Il fait valoir que :
à titre principal, la requête est irrecevable ;
à titre subsidiaire, les moyens ne sont pas fondés.

Vu les autres pièces du dossier.

Vu le code de justice administrative.

La présidente par intérim du tribunal a désigné Mme Khater, vice-présidente, en application de l’article R. 222-1 du code de justice administrative, pour statuer par ordonnance dans les cas prévus aux 1° à 7° de cet article.



Considérant ce qui suit :

Aux termes de l’article R. 222-1 du code de justice administrative : « (…) les magistrats ayant une ancienneté minimale de deux ans ou ayant atteint au moins le grade de premier conseiller désignés à cet effet par le président de leur juridiction peuvent, par ordonnance : / (…) / 4° Rejeter les requêtes manifestement irrecevables, lorsque la juridiction n'est pas tenue d'inviter leur auteur à les régulariser ou qu'elles n'ont pas été régularisées à l'expiration du délai imparti par une demande en ce sens ; / (…) ».

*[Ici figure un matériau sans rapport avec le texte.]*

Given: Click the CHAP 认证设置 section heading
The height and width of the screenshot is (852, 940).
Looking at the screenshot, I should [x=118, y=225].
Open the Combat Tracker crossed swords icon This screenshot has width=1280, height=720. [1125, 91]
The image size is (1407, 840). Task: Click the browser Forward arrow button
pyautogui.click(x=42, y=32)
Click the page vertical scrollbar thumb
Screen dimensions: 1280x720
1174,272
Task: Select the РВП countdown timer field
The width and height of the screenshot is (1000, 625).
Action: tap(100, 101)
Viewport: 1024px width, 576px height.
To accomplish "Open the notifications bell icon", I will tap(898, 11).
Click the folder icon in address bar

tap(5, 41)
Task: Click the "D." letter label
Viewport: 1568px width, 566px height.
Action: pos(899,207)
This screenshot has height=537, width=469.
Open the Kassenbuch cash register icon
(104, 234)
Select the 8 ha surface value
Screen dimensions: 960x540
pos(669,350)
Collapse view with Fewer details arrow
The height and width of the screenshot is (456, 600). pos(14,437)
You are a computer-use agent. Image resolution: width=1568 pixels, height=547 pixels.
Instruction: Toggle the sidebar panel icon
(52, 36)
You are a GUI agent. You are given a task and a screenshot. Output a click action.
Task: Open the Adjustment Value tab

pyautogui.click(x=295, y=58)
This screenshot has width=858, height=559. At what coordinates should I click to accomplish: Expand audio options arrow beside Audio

Aux termes de l’article R. 411-1 du code de justice administrative : « La juridiction est saisie par requête. (...) Elle contient l’exposé des faits et moyens, ainsi que l’énoncé des conclusions soumises au juge (...) ». Aux termes de l’article R. 421-1 du même code : « La juridiction ne peut être saisie que par voie de recours formé contre une décision, et ce, dans les deux mois à partir de la notification ou de la publication de la décision attaquée. / Lorsque la requête tend au paiement d'une somme d'argent, elle n'est recevable qu'après l'intervention de la décision prise par l'administration sur une demande préalablement formée devant elle. / (…) ».
Il résulte de ces dispositions que le juge administratif ne peut être saisi que de requêtes à fin d’annulation d’une décision administrative ou à fin de condamnation de l’administration au paiement d’une indemnité.

D’une part, par un courrier du 19 novembre 2024, M. B... a été invité à régulariser sa requête tendant au paiement d’une somme d’argent à peine d’irrecevabilité, en produisant l’acte attaqué ou la pièce justifiant de la date du dépôt de cette demande auprès de l’administration.

Par un mémoire enregistré le 25 novembre 2024, M. B... a précisé ne pas avoir fait de demande auprès de l’administration.

D’autre part, il n’appartient pas au juge administratif, en dehors de l’hypothèse où il est saisi de conclusions en vue d’assurer l’exécution d’une décision de justice en application des dispositions des articles L. 911-1 et suivants du code de justice administrative, ou lorsqu’il est saisi de demandes de mesures provisoires dans le cadre de procédures de référé, de prononcer des injonctions à l’encontre de l’administration.

Dans ces conditions, la requête de M. B..., qui sollicite la condamnation du GRETA Réunion à l’indemniser des préjudices moral et financier subis du fait de manquements graves à ses droits en tant que salarié à hauteur de 50 000 euros et l’injonction au GRETA Réunion de régulariser sa situation en annulant les avenants à son contrat de travail et de lui verser les congés payés dus est irrecevable. Sa requête ne peut par suite qu’être rejetée, en toutes ses conclusions, sur le fondement du 4° de l’article R. 222-1 du code de justice administrative.

Dans les circonstances de l’espèce, il n’y a pas lieu de faire droit aux conclusions présentées par le GRETA Réunion sur le fondement des dispositions de l’article L. 761-1 du code de justice administrative.




O R D O N N E :

Article 1er : La requête de M. B... est rejetée.

Article 2 : Le surplus des conclusions de la requête est rejeté.

Article 3 : La présente ordonnance sera notifiée à M. A... B... et au lycée Leconte de Lisle établissement support du groupement d’établissements publics d’enseignement (GRETA) Réunion.



Fait à Saint-Denis, le 25 mars 2026.


La présidente de la 1ère chambre,




A. KHATER


La République mande et ordonne au ministre de l’éducation nationale en ce qui le concerne ou à tous commissaires de justice à ce requis en ce qui concerne les voies de droit commun contre les parties privées, de pourvoir à l’exécution de la présente décision.